La storia della città è nota anche fuori dai suoi confini e dai confini nazionali. Recentemente ho parlato con il comandante della Capitaneria di porto, il quale conosce le gesta passate dei nostri pescatori in Canada: quando le acque erano mosse e la maggior parte delle navi tornava in porto, e si vedevano alcune barche che continuavano invece a lavorare in mare, si poteva star sicuri che si trattasse di sambenedettesi, i quali non facevano questo per incoscienza, ma al contrario per la consapevolezza delle proprie capacità: “audacissimi tra gli audaci”, è stato detto.
L’innovazione.
La “sambenedettesità” risiede nel coraggio di cambiare, nella forza di innovare. Nelle Marche c’è la più alta percentuale di imprese artigiane, in provincia di Ascoli la maggiore concentrazione rispetto alla regione, e a San Benedetto la più alta percentuale a livello provinciale, circa 1.500 imprese artigiane. Abbiamo anche il più alto tasso di immigrazione regolare. Sono queste le frontiere della sfida che abbiamo di fronte: una parte importante del nostro tessuto economico e sociale, che va aiutato, specie nell’essenziale settore dell’innovazione.
L’innovazione sarà per noi, al tempo stesso, un obiettivo e un mezzo per prepararci al futuro, per conseguire il benessere della città e del suo comprensorio. La “modernità”, non l’immobilismo, è stata alla base della grandezza economica e sociale della città di San Benedetto. Non c’è sviluppo o crescita economica se non c’è anche innovazione. Nel pubblico come nel privato.
Noi non ci insediamo oggi per gestire l’ordinario. Dobbiamo stupire come i nostri pescatori in Canada, uscire dall’angolo. La “modernità degli impianti” che già ci caratterizzava nel passato vuole dire oggi infrastrutture materiali e immateriali, risposte alle categorie svantaggiate e agli imprenditori, il problema della viabilità da risolvere sul nostro territorio, reti informatiche da implementare.

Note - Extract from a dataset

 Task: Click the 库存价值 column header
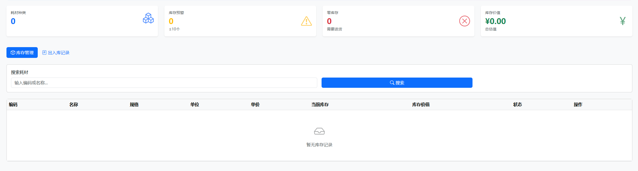[421, 104]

In un saggio pubblicato pochi anni fa il nostro tempo è stato definito “era dell’accesso”. Le reti informatiche e quelle tra enti per organizzare al meglio i servizi sono uno dei nostri principali obiettivi. Questo ci permetterà di avvicinare le istituzioni ai cittadini, di abbreviare i tempi d’attesa per una pratica, di poterne seguire l’iter per via telematica. È una strategia per rendere più semplice e intuitivo il rapporto tra Comune e cittadini e per aumentare il livello di trasparenza della pubblica amministrazione, per rendere San Benedetto una città accessibile sotto ogni profilo..
La partecipazione.
D’altra parte, almeno per le principali iniziative che l’amministrazione dovrà prendere, dovremo tenere ben presente un metodo. Molte vicende grandi e piccole in più parti d’Italia, legate ai rapporti tra amministrati e amministratori, ci dimostrano che oggi il metodo della partecipazione democratica non può essere eluso in alcun modo, né per negligenza, né per mancanza di unità all’interno dell’amministrazione.

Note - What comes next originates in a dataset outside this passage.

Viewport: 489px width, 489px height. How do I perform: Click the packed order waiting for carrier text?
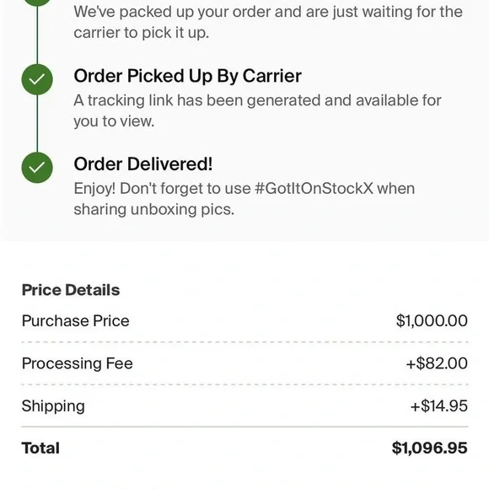click(x=268, y=22)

A queste elezioni amministrative avevamo 435 candidati consiglieri. Trenta sono stati eletti. Mi piacerebbe che questa voglia di partecipazione non si esaurisse. Questa agorà sia uno stimolo, uno strumento di verifica e un impulso a fare sempre di più e meglio. Come diceva ancora Berlinguer, «Ci si salva e si va avanti se si agisce insieme e non solo uno per uno». La città ha bisogno di tutte le sue risorse, non di quelle di uno solo o di pochi.
È il Titolo III° del nostro Statuto comunale, agli articoli 24-32, a parlare di partecipazione. Il primo di questi articoli dice che «Il Comune garantisce l'effettiva partecipazione democratica di tutti i cittadini all'attività politico-amministrativa, economica e sociale della comunità». E prosegue: «Sono titolari dei diritti di partecipazione i cittadini che abbiano compiuto il sedicesimo anno di età. I diritti si estendono altresì ai cittadini dell’Unione Europea, agli stranieri ed agli apolidi residenti nel Comune».

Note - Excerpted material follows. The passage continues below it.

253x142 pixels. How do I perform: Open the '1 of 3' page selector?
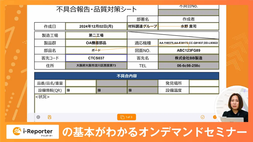(x=127, y=117)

Le scelte che riguardano i cittadini vanno decise e concordate con i cittadini stessi, siano essi singoli, gruppi, associazioni di volontariato, sociali, sportive, culturali. Per ogni provvedimento cercheremo la maggiore condivisione possibile da parte loro. In questo modo potremo realizzare la più efficace programmazione in tutti i settori. Ed è solo in questo modo che possiamo pensare di affrontare il complesso iter di un nuovo Piano regolatore.
Il Piano regolatore è uno dei principali strumenti attraverso cui il consiglio comunale è chiamato, come dicevo, ad immaginare e a programmare il futuro della città. Nostro obiettivo è quello di rendere la città più vivibile e più solidale, integrando le periferie al resto della città, riqualificandone alcune zone particolarmente degradate, dando risposta al problema abitativo, oggi particolarmente grave. Tipicamente, il Piano regolatore è un argomento che richiede una visione più ampia che quella concentrata su una sola città.
Il comprensorio.
San Benedetto fa parte della “Riviera delle Palme” e al suo interno è naturalmente chiamata a svolgere il ruolo di Comune capofila. È questa una delle principali sfide che ci attendono da qui in avanti.
Ridare prestigio alla città, svolgere il ruolo di Comune capofila, non sono questioni astratte. Per chi vuole mettere questa questione su un piano di sola “convenienza”, si tratta dell’unico modo per progettare il futuro del nostro territorio, per organizzare più servizi e più efficienti a beneficio dei cittadini e delle imprese, per affrontare la concorrenza economica in più settori, e per ottenere maggiori finanziamenti dagli enti pubblici sovraordinati.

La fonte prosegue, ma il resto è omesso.